Jobs even failed well. NeXT, a computer company he founded during his years in exile from Apple, was never a commercial success. But it was a technology pioneer; the World Wide Web was created on a NeXT computer, and NeXT software is the core of Apple’s operating systems today.Part of Jobs’ legacy will be the lessons learned by those who worked closely with him over the years. Here are just a few:
Six weeks before the introduction of the iPhone in 2007, Jobs ordered a crucial design change. Until then, the planning for supplies, manufacturing and engineering had been based on the assumption that the smartphone’s face would be plastic, recalls Tony Fadell, a former Apple executive who led iPod and iPhone development from 2001 to 2009. Plastic is less fragile than glass, and easier to make. But the plastic touch screen had a drawback. It was prone to developing scratches. Those scratches, Jobs insisted, would irritate users and be seen as a design flaw. “All the logical facts told us to go with plastic, and Steve’s instinct went the other way,” Fadell says. “It was Steve’s call, his gut.”
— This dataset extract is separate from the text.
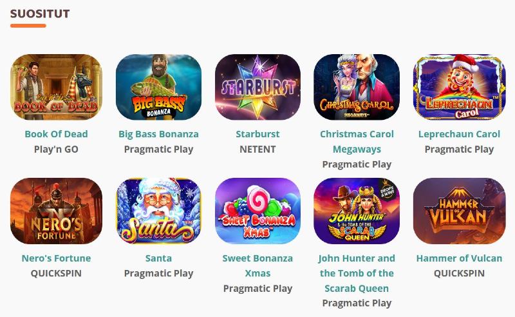
Task: Open the Sweet Bonanza Xmas text link
Action: [x=258, y=265]
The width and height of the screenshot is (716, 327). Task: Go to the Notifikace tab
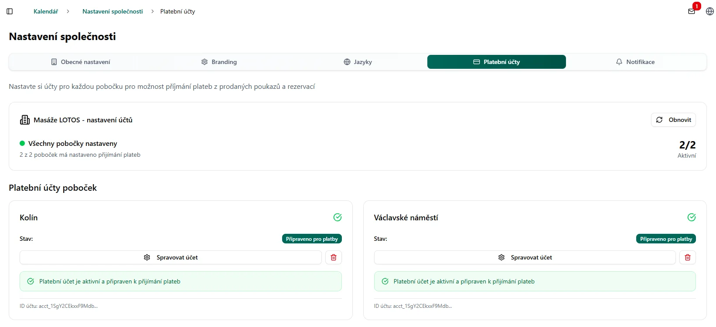click(x=635, y=62)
The glass choice was a challenge that seemed “nearly impossible” at the time, he says— a last-minute scramble to get supplies of specialized glass and tweak the design of the phone’s casing to reduce the chances the glass would crack when an iPhone was dropped. But with extra investment and a frenetic work regimen, the switch proved doable, despite the tight deadline.
The episode, Fadell says, points to a principle he took away from his years working with Jobs. “You do not cut corners and you make sure the customer gets an experience that is an absolute delight,” observes Fadell, who heads a Silicon Valley start-up company whose product has not yet been disclosed and will not compete with Apple.
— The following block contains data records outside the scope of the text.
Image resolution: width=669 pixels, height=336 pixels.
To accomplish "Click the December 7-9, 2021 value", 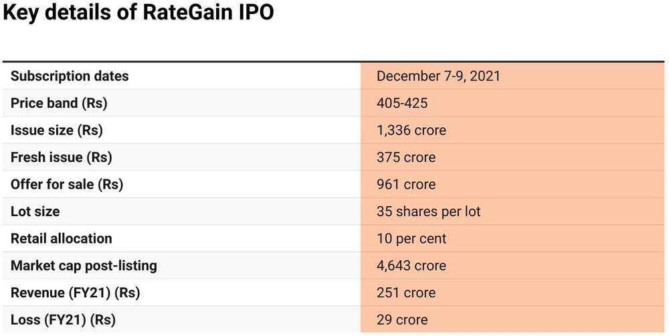I will [438, 76].
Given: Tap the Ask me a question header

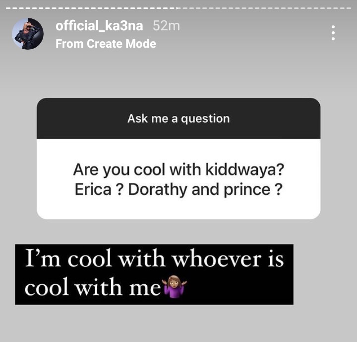Looking at the screenshot, I should click(179, 118).

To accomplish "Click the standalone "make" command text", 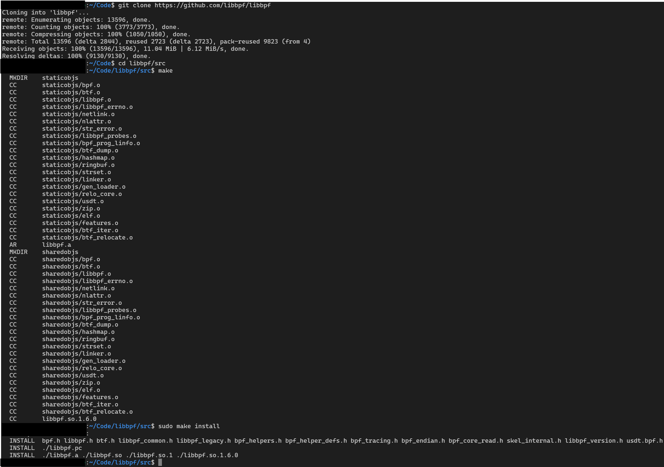I will coord(165,71).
After he was ousted from Apple, Jobs founded NeXT in 1985. It produced a powerful desktop computer, a stylish black cube, and its initial market was going to be in education. The idea was that the machine would be more than hardware and software; it would also offer content, “a universe of wisdom,” recalls Michael Hawley, a computer scientist who worked closely with Jobs at NeXT and lived part time in Jobs’ house, as Hawley shuttled between California and his post at the MIT Media Lab.
NeXT computers, in Jobs' vision, would marry technology and the liberal arts by including digital books, music, and art. Jobs began pursuing the rights to works that could be converted to digital form. He persuaded a few publishers that because they would save the expense of paper, printing and distribution, NeXT should pay a royalty that was a fraction of the cost of a printed book. Jobs, Hawley recalled, struck a deal with the Oxford University Press for the complete works of Shakespeare for a royalty of $1 a digital copy.
NeXT’s foray into education fizzled; its machines were too expensive for that market. But Jobs’ concept and business model for digital media were “the instinct that was translated to Apple with the iTunes store, 99-cents-a-song pricing and all the media offerings that have followed,” Hawley says.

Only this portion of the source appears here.